# My RAG project

## pip install

In [1]:
#%pip install langchain
#%pip install huggingface_hub
#%pip install sentence_transformers
#%pip install sentence-transformers
#%pip install faiss-cpu
#%pip install unstructured
#%pip install chromadb
#%pip install Cython
#%pip install tiktoken
#%pip install unstructured[local-inference]

## Alice in wonderland


In this first part, we will test our code with a .txt document : "alice_in_wonderland.txt"

In [None]:
import os
#HUGGINFACE_API_TOKEN

In [3]:
import requests
url = "https://gist.githubusercontent.com/phillipj/4944029/raw/75ba2243dd5ec2875f629bf5d79f6c1e4b5a8b46/alice_in_wonderland.txt"
res = requests.get(url)
with open("alice_in_wonderland.txt", "w") as f:
  f.write(res.text)

## Document Loader

In [4]:
# Document Loader
from langchain.document_loaders import TextLoader
loader = TextLoader('./alice_in_wonderland.txt')
documents = loader.load()

In [5]:
import textwrap

def wrap_text_preserve_newlines(text, width=110):
    # Split the input text into lines based on newline characters
    lines = text.split('\n')

    # Wrap each line individually
    wrapped_lines = [textwrap.fill(line, width=width) for line in lines]

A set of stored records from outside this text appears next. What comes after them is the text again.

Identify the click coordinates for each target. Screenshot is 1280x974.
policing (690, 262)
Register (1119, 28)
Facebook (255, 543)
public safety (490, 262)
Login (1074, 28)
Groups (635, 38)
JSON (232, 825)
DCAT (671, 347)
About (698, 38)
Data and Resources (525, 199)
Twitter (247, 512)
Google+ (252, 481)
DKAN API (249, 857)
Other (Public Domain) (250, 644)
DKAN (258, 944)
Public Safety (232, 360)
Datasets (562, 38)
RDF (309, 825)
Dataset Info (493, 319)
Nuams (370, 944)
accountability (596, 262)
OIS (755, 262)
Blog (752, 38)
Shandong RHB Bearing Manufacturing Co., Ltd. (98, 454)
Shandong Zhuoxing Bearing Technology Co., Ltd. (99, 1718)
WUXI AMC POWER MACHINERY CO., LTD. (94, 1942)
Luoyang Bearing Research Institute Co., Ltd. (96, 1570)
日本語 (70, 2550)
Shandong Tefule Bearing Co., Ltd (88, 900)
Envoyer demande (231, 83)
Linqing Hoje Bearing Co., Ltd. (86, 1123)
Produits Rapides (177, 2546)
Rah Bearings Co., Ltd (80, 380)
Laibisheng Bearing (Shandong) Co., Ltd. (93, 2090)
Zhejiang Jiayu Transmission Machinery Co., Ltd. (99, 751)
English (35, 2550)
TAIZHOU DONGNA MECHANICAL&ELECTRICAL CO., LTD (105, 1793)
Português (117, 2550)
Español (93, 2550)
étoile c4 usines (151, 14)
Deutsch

    # Join the wrapped lines back together using newline characters
    wrapped_text = '\n'.join(wrapped_lines)

    return wrapped_text

print(wrap_text_preserve_newlines(str(documents[0])))

page_content='Alice\'s Adventures in Wonderland\n\n                ALICE\'S ADVENTURES IN WONDERLAND\n\n
Lewis Carroll\n\n               THE MILLENNIUM FULCRUM EDITION 3.0\n\n\n\n\n
CHAPTER I\n\n                      Down the Rabbit-Hole\n\n\n  Alice was beginning to get very tired of
sitting by her sister\non the bank, and of having nothing to do:  once or twice she had\npeeped into the book
her sister was reading, but it had no\npictures or conversations in it, `and what is the use of a
book,\'\nthought Alice `without pictures or conversation?\'\n\n  So she was considering in her own mind (as
well as she could,\nfor the hot day made her feel very sleepy and stupid), whether\nthe pleasure of making a
daisy-chain would be worth the trouble\nof getting up and picking the daisies, when suddenly a White\nRabbit
with pink eyes ran close by her.\n\n  There was nothing so VERY remarkable in that; nor did Alice\nthink it so
VERY much out of the way to hear the Rabbit say to\nitself, `Oh dear!

## Text splitter

In [6]:
# Text Splitter
from langchain.text_splitter import CharacterTextSplitter
text_splitter = CharacterTextSplitter(chunk_size=1300,chunk_overlap=0)
docs = text_splitter.split_documents(documents)

## Embeddings

In [7]:
# Embeddings
from langchain.embeddings import HuggingFaceEmbeddings

embeddings = HuggingFaceEmbeddings()

  from .autonotebook import tqdm as notebook_tqdm


## Vectorstore

In [8]:
# Vectorstore: https://python.langchain.com/en/latest/modules/indexes/vectorstores.html
from langchain.vectorstores import FAISS

db = FAISS.from_documents(docs, embeddings)

## QA chain and LLM

In [44]:
from langchain.chains.question_answering import load_qa_chain
from langchain import HuggingFaceHub

llm1=HuggingFaceHub(repo_id="google/flan-t5-large", model_kwargs={"temperature":0, "max_length":512})
llm2=HuggingFaceHub(repo_id="mistralai/Mistral-7B-Instruct-v0.1", model_kwargs={"temperature":0.7, "max_length":512})
llm3=HuggingFaceHub(repo_id="google/gemma-7b-it", model_kwargs={"temperature":0.7, "max_length":512})

In [45]:
#google/flan-t5-large
chain1 = load_qa_chain(llm1, chain_type="stuff")
#mistralai/Mistral-7B-Instruct-v0.1
chain2 = load_qa_chain(llm2, chain_type="stuff")
#google/gemma-7b-it
chain3 = load_qa_chain(llm3, chain_type="stuff")

In [42]:
query = "What animal does Alice encounter right at the beginning of her adventure in Wonderland?"
docs = db.similarity_search(query)
print("google/flan-t5-large")
chain1.run(input_documents=docs, question=query)


google/flan-t5-small


'White Rabbit'

In [52]:
print("mistralai/Mistral-7B-Instruct-v0.1")
chain2.run(input_documents=docs, question=query).split("Helpful Answer: ")[1].split("\n\n")[0]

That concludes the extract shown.